A total of 124 patients scheduled for THA were consecutively randomized 1:1:1 into three parallel arms: control (placebo), 10 mg/kg IV-TXA and 15 mg/kg IV-TXA.
The proportion of patients who experienced bleeding and required transfusions was significantly lower in the 15 mg/kg IV-TXA group (1 of 42, 2.4%) than in the 10 mg/kg IV-TXA group (8 of 39, 20.5%; P = 0.012) and in the control group (10 of 38, 26.3%; P = 0.002). In fact, this proportion was similar between the 10 mg/kg IV-TXA and control groups (P = 0.547). Ultrasound examination on postoperative day 3 revealed only one case of asymptomatic deep vein thrombosis (in the femoral vein) in the 10 mg/kg IV-TXA group, which was managed by administering low-molecular-weight heparin. No cases of deep-vein thrombosis were observed in the other two groups. No cases of symptomatic pulmonary embolism were observed.

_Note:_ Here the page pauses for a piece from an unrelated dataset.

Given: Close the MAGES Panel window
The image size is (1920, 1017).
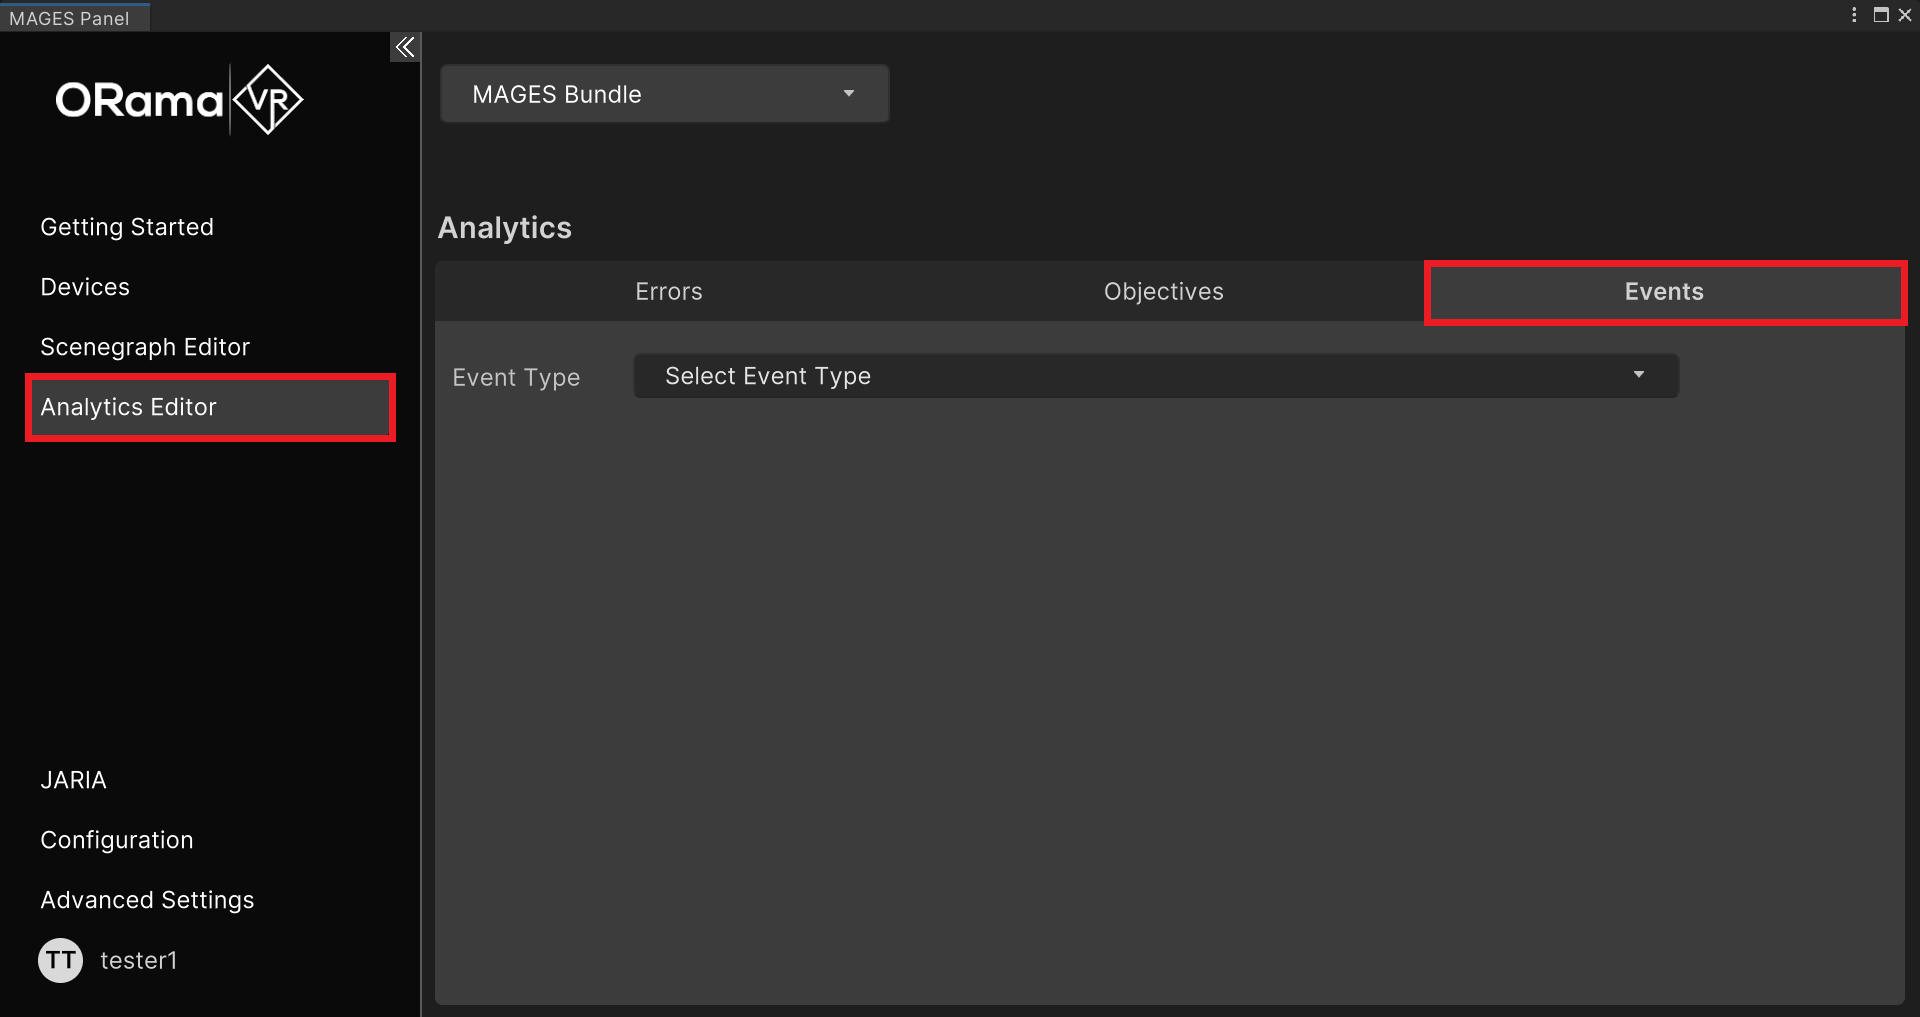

IV-TXA at 10 mg/kg significantly reduced blood loss and mitigated the decrease in hemoglobin and hematocrit after THA, but it did not significantly reduce the need for transfusions. In contrast, a dose of 15 mg/kg reduced both bleeding and transfusion requirements. Our results argue for a dose of 15 mg/kg when using single-dose IV-TXA.